PROBLEM TO WORK ON:
Reproduce everything in the listing from the line containing "You are a GUI" down to the line containing "click(84, 83)", both of those lines included.

INPUT FOR THIS TASK:
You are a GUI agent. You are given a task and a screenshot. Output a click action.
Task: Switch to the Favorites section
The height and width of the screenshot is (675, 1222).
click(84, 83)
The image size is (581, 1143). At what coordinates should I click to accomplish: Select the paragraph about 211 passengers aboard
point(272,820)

==

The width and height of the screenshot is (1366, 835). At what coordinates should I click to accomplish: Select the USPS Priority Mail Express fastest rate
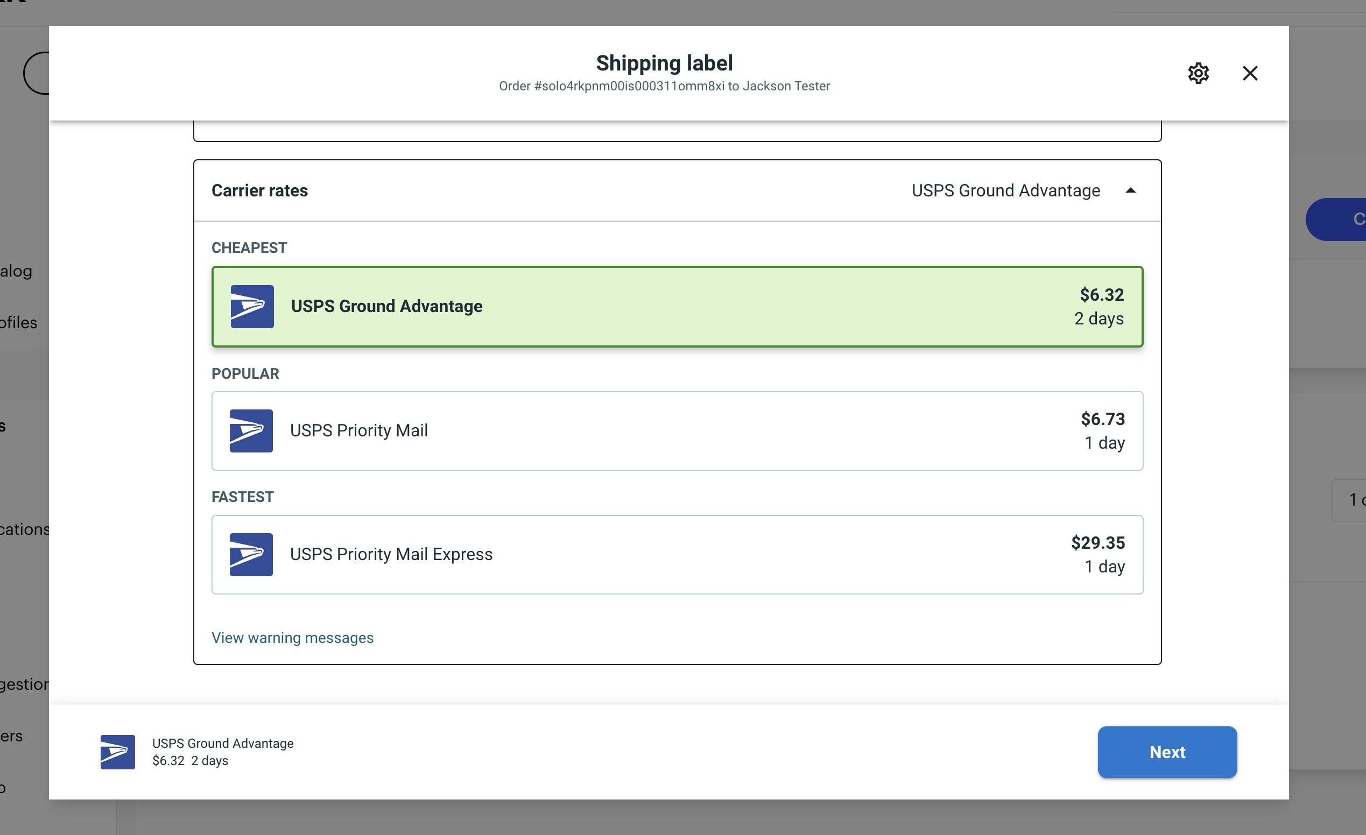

...

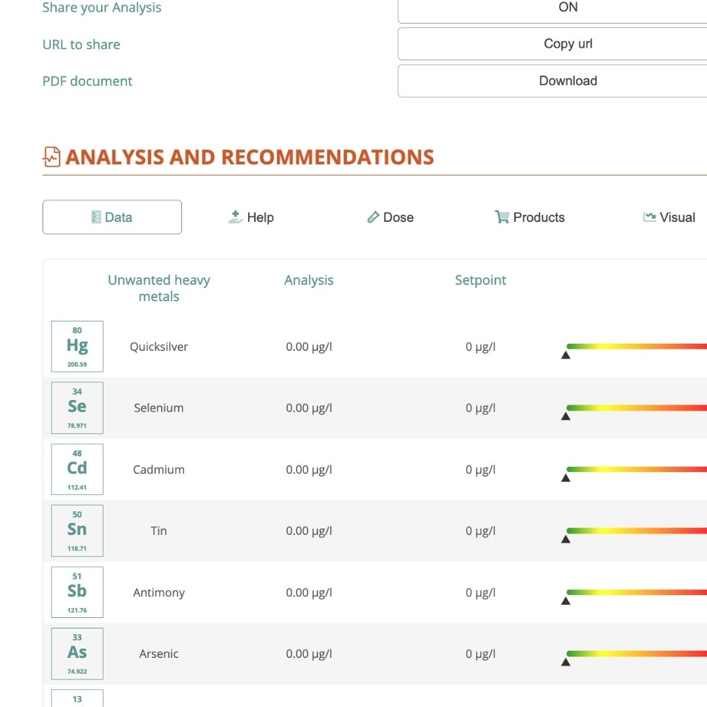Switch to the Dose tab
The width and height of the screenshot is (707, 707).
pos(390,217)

RESPONSE TO THE TASK:
You are a GUI agent. You are given a task and a screenshot. Output a click action.
Task: Switch to the Favorites section
The height and width of the screenshot is (675, 1222).
click(84, 83)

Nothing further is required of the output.